__Extract__:
══════════════════════════════
Year 683 (DCLXXXIII) was a common year starting on Thursday (link will display the full calendar) of the Julian calendar. The denomination 683 for this year has been used since the early medieval period, when the Anno Domini calendar era became the prevalent method in Europe for naming years.

Events 
 By place 

 Britain 
 King Sighere of Essex dies after a 19-year joint reign. His brother Sæbbi becomes the sole ruler of Essex until his death in 694.

 Arabian Empire 
 Siege of Mecca:  The Umayyad army led by Husayn ibn Numayr al-Sakuni besieges Mecca, during which the Kaaba ("Sacred House") catches fire and is burned down.
 Uqba ibn Nafi, Arab general, is ambushed and killed near Biskra (modern Algeria). His Muslim army evacuates the city of Kairouan in Tunisia, and withdraws to Barca.  
 November 14 – Caliph Yazid I dies at Damascus, after a 3-year reign marked by civil war. He is succeeded by his son Muawiya II as ruler of the Umayyad Caliphate.

 Asia 
 December 27 – Emperor Gao Zong dies at Luoyang, age 55, after a 34-year reign in which he expanded the Chinese Empire by acquiring Korea as a vassal state.
══════════════════════════════
__Provided data__:
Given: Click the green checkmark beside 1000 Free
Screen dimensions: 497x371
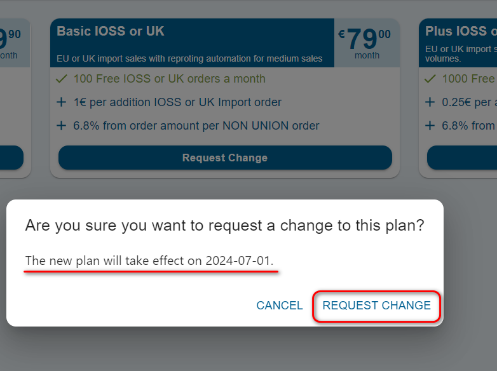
══════════════════════════════
__Directions for this task__: Copy the Year 683 entry starting with the words "November 14 –" and ending after "a vassal state.", renaming "Gao Zong" to "Gaozong". Nothing in the listing is needed here.

__Answer for the task__:
November 14 – Caliph Yazid I dies at Damascus, after a 3-year reign marked by civil war. He is succeeded by his son Muawiya II as ruler of the Umayyad Caliphate.

 Asia 
 December 27 – Emperor Gaozong dies at Luoyang, age 55, after a 34-year reign in which he expanded the Chinese Empire by acquiring Korea as a vassal state.